Baca juga: Ketua Banggar DPR minta desain asumsi makro 2022 efektif dan terukur

Demikian pula sektor pariwisata, sepanjang pandemi masih berlangsung, wisatawan mancanegara (wisman) lebih memilih menunda bepergian sehingga berbagai iming-iming diskon tidak akan mengundang minat wisatawan.

Hal itu tampak dalam laporan BPS Triwulan I 2021, jumlah wisman ke Indonesia turun 16,33 persen. Oleh karena itu, untuk menjaga kelangsungan pertumbuhan ekonomi pada triwulan berikutnya, pemerintah fokus memberi insentif terhadap sektor-sektor yang secara kalkulatif mendongkrak pertumbuhan sekaligus menyerap lapangan kerja.

Sektor-sektor tersebut, misalnya, sektor pertanian, perikanan, migas, serta industri makanan dan minumanlah yang seharusnya mendapatkan berbagai dukungan kebijakan fiskal berkelanjutan.

"Selain menopang tenaga kerja besar, sektor-sektor tersebut terbukti mampu tumbuh dengan tertatih dan berkontribusi positif terhadap pertumbuhan ekonomi," kata Said.

Baca juga: Ketua Banggar DPR RI bantah bagi-bagi uang di Sumenep

Untuk mendongkrak pertumbuhan ekonomi, Said juga mendorong pemerintah memperluas basis ekspor, termasuk negara tujuan ekspor, agar tidak terkonsentrasi di kawasan Asia Timur dan Tenggara.

Oleh karena itu, momentum pertumbuhan Amerika Serikat dan sebagian negara di Eropa harusnya menjadi alternatif kawasan tujuan ekspor, termasuk Timur Tengah.

Selama 2 dekade terakhir, lanjut Said, kualitas komoditas ekspor Indonesia masih belum mengalami perbaikan.
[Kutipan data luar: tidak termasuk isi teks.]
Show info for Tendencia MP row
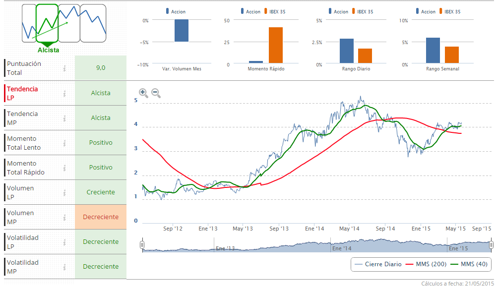 pos(64,118)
"Pada Triwulan I 2021 pertumbuhan ekspor dan jasa mencapai 6,74 persen, sedangkan kontribusi ekspor terhadap PDB hanya mencapai 19,18 persen," ujar Said.

Ia juga meminta pemerintah perlu mengevaluasi efektivitas intervensi berbagai program perlindungan sosial untuk menjaga daya beli rumah tangga miskin.

Baca juga: Ketua Banggar minta pemerintah kaji kembali larangan mudik

Masih terkontraksinya tingkat konsumsi rumah tangga harus dipetakan lebih dengan berbagai instrumen guna mendorong tumbuhnya tingkat konsumsi rumah tangga, selain kebutuhan dasarnya.

Apalagi, ekonomi Indonesia masih sangat tergantung pada konsumsi. Padahal, instrumen penting dari pemulihan ekonomi adalah meningkatnya konsumi masyarakat.

"Oleh karena itu, kebijakan fiskal hendaknya tetap difokuskan untuk membantu rumah tangga berpenghasilan rendah daripada insentif ke dunia usaha," kata Said.